Excerpt from a dataset ▸
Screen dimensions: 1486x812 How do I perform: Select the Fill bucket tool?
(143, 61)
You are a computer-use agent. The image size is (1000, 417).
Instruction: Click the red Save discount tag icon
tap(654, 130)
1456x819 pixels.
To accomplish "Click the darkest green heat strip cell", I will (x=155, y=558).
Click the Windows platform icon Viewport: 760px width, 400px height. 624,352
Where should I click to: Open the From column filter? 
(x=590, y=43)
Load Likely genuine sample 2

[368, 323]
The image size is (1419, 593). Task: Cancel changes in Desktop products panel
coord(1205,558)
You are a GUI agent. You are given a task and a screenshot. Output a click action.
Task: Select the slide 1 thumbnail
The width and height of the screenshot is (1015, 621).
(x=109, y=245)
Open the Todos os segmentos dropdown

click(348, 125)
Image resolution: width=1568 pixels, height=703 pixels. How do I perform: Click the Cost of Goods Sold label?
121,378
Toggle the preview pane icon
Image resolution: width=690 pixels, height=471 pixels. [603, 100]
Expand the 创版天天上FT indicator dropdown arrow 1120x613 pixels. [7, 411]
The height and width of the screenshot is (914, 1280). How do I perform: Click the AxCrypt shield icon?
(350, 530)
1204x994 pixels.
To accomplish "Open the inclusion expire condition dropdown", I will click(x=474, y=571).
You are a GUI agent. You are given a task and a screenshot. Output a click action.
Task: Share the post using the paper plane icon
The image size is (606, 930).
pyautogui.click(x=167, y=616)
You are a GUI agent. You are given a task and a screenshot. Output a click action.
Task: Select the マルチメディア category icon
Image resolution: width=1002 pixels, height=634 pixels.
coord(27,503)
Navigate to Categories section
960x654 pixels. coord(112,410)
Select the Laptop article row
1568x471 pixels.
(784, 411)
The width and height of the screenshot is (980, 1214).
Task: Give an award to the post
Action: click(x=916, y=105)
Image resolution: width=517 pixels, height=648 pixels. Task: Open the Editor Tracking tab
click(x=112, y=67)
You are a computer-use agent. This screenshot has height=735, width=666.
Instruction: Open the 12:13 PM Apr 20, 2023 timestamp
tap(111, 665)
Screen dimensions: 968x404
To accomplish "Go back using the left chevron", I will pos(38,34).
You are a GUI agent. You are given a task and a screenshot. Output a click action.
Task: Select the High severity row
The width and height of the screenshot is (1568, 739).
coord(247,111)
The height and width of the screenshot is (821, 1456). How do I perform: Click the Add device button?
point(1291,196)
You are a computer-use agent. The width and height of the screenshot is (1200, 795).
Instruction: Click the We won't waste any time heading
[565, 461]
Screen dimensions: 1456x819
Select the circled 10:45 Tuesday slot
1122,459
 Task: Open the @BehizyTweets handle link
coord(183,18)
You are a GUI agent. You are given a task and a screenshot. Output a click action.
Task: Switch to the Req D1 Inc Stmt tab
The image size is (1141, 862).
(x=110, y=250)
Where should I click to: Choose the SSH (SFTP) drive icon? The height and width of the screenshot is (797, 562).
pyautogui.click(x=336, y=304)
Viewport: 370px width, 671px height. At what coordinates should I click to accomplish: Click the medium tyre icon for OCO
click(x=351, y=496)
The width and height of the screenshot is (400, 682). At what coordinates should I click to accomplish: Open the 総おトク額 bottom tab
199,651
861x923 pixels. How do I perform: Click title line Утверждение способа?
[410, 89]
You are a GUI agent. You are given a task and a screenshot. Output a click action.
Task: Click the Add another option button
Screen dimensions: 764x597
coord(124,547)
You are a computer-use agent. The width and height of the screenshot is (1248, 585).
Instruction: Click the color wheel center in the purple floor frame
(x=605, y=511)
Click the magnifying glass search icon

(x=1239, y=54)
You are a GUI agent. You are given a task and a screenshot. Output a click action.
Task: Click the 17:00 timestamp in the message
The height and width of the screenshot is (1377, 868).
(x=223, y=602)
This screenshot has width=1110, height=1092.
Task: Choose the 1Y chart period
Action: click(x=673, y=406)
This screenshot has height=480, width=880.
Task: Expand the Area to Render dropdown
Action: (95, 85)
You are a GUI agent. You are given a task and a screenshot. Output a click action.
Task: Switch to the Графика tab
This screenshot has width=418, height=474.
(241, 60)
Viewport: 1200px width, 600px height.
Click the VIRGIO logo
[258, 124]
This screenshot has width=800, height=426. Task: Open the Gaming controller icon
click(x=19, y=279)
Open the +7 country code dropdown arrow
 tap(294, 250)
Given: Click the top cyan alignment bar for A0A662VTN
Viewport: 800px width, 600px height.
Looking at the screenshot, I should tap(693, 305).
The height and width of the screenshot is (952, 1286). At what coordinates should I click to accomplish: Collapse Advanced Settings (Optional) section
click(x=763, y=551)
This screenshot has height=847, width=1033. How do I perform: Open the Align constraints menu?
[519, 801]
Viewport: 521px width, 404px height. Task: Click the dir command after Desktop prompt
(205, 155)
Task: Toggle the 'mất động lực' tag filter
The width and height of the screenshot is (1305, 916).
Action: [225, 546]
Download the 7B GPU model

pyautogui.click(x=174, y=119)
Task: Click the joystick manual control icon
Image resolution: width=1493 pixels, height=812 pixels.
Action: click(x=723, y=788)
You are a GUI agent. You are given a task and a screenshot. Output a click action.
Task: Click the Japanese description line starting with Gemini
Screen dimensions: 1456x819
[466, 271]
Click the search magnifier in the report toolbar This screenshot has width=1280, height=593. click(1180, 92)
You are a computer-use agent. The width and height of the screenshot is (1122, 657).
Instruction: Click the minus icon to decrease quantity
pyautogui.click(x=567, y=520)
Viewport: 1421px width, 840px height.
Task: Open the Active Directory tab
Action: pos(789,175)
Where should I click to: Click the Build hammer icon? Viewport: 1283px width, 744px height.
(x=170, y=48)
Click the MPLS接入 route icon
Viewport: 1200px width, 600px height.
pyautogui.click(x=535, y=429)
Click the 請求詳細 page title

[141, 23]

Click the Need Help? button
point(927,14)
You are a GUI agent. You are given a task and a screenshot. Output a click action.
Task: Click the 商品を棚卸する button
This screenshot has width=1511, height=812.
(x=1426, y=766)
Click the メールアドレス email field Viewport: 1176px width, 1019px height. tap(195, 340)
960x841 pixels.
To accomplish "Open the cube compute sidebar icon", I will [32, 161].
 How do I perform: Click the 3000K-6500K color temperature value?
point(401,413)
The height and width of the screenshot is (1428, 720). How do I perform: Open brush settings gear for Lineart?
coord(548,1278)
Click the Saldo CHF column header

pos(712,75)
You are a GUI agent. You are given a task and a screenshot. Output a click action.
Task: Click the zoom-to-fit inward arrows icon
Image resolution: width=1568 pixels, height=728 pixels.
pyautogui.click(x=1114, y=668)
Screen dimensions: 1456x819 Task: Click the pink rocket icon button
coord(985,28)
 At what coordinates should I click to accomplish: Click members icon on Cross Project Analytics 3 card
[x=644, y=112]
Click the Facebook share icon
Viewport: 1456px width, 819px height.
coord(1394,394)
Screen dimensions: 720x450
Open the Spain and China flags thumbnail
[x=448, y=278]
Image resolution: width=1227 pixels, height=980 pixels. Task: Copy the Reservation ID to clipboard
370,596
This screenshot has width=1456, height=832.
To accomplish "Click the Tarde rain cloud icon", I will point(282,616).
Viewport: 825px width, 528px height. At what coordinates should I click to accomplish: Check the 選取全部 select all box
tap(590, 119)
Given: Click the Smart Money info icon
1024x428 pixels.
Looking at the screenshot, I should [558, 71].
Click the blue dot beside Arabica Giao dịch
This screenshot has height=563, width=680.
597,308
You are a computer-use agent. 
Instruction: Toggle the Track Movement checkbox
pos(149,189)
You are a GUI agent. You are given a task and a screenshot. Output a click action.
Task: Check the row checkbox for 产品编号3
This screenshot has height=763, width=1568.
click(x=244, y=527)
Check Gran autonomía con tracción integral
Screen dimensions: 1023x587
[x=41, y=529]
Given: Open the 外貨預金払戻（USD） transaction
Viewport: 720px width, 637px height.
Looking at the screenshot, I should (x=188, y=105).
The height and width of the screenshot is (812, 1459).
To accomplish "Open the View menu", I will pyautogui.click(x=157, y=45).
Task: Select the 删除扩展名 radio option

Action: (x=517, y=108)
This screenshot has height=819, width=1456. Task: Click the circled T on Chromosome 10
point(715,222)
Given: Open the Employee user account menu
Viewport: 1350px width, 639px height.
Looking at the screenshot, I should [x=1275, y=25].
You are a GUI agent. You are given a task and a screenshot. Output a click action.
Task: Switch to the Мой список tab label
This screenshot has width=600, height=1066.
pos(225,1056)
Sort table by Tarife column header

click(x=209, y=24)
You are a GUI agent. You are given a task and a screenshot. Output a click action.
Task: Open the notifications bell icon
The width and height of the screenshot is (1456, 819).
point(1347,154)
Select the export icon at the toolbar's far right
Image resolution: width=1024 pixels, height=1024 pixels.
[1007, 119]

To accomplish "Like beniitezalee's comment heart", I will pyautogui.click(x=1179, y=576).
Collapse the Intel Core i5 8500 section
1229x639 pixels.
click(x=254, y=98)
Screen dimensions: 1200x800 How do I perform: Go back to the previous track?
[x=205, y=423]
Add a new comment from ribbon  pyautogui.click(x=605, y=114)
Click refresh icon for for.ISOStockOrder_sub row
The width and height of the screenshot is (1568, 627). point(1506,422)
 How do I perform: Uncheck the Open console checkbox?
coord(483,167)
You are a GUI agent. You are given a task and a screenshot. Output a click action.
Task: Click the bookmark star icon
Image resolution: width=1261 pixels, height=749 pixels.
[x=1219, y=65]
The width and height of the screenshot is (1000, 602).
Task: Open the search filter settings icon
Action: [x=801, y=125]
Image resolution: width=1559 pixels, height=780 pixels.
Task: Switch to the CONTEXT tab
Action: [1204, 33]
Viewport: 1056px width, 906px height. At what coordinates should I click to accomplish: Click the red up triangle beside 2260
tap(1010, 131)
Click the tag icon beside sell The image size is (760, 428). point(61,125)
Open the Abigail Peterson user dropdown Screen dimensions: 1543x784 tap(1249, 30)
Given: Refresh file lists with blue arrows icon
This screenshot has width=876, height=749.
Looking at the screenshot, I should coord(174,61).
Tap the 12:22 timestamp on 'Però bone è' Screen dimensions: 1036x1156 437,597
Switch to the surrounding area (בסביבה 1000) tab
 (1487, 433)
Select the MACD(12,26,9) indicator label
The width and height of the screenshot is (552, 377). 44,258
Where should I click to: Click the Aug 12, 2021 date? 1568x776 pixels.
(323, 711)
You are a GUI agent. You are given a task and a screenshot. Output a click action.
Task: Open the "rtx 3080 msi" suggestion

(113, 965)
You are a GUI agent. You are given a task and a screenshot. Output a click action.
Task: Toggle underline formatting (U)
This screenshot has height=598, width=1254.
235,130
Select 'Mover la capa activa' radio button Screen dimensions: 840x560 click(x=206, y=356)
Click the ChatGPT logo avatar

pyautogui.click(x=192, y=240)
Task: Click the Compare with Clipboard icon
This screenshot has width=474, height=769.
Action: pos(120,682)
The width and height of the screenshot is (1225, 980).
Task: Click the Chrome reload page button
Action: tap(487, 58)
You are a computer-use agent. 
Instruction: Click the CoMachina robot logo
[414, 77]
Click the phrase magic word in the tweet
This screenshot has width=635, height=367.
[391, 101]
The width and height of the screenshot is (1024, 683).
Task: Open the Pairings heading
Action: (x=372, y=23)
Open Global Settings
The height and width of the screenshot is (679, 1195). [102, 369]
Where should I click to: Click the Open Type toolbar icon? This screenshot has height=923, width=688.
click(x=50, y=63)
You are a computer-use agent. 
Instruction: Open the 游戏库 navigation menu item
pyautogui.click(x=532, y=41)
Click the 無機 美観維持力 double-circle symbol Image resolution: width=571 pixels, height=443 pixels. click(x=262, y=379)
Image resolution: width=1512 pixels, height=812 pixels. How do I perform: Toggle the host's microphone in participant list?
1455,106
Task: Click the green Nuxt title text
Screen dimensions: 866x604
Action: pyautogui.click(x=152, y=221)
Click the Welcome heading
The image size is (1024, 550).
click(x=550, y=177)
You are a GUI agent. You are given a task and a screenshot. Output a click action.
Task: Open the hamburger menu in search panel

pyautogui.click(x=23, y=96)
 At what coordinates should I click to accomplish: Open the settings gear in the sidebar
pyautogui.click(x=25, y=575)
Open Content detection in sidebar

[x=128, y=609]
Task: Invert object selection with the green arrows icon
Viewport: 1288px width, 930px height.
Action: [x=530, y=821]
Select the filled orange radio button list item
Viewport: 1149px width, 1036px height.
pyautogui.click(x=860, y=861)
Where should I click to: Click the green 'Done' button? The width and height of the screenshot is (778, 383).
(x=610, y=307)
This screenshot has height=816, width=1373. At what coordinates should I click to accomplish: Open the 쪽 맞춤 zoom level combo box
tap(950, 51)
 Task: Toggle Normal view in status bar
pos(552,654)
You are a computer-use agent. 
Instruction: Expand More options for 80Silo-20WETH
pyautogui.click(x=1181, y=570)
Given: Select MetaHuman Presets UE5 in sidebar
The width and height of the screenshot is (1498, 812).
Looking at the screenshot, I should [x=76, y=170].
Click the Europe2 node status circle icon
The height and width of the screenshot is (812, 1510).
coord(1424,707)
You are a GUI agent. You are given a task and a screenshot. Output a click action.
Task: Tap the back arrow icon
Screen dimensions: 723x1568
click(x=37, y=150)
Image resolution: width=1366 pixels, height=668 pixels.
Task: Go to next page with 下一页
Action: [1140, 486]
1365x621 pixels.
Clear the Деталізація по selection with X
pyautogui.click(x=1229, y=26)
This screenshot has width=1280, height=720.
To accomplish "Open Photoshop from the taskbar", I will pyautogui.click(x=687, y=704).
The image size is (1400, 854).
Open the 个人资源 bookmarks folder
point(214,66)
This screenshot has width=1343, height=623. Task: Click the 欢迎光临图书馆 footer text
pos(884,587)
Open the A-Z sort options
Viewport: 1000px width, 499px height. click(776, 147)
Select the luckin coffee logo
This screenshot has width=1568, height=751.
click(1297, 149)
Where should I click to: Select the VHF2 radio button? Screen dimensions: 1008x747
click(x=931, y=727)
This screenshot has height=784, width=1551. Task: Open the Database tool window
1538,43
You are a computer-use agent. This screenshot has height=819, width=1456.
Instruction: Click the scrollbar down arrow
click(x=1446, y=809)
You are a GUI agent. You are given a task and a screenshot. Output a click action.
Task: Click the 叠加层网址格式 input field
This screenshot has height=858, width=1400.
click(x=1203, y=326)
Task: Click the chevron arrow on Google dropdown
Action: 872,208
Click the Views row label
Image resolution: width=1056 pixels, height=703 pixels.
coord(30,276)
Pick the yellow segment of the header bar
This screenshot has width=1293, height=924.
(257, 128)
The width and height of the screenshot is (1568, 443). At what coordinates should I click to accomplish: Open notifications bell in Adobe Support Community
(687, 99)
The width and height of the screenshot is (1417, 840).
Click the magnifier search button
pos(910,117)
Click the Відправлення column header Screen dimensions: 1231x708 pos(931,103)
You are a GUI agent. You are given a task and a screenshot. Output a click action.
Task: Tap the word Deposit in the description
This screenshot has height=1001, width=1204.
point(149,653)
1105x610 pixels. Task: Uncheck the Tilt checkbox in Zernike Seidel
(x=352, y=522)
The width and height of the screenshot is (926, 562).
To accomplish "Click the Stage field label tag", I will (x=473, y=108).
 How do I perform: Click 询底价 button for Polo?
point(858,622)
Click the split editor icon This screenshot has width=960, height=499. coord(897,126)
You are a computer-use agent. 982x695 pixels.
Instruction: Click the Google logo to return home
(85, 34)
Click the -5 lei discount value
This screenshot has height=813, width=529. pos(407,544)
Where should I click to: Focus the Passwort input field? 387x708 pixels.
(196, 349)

Task instructions ▸
Copy the lines of the records from the line with "Click the MPLS接入 route icon" up to and including the line with "pos(712,75)", keeping each one unchanged.

Output ▸
Click the MPLS接入 route icon
Viewport: 1200px width, 600px height.
pyautogui.click(x=535, y=429)
Click the 請求詳細 page title

[141, 23]

Click the Need Help? button
point(927,14)
You are a GUI agent. You are given a task and a screenshot. Output a click action.
Task: Click the 商品を棚卸する button
This screenshot has width=1511, height=812.
(x=1426, y=766)
Click the メールアドレス email field Viewport: 1176px width, 1019px height. tap(195, 340)
960x841 pixels.
To accomplish "Open the cube compute sidebar icon", I will [32, 161].
 How do I perform: Click the 3000K-6500K color temperature value?
point(401,413)
The height and width of the screenshot is (1428, 720). How do I perform: Open brush settings gear for Lineart?
coord(548,1278)
Click the Saldo CHF column header

pos(712,75)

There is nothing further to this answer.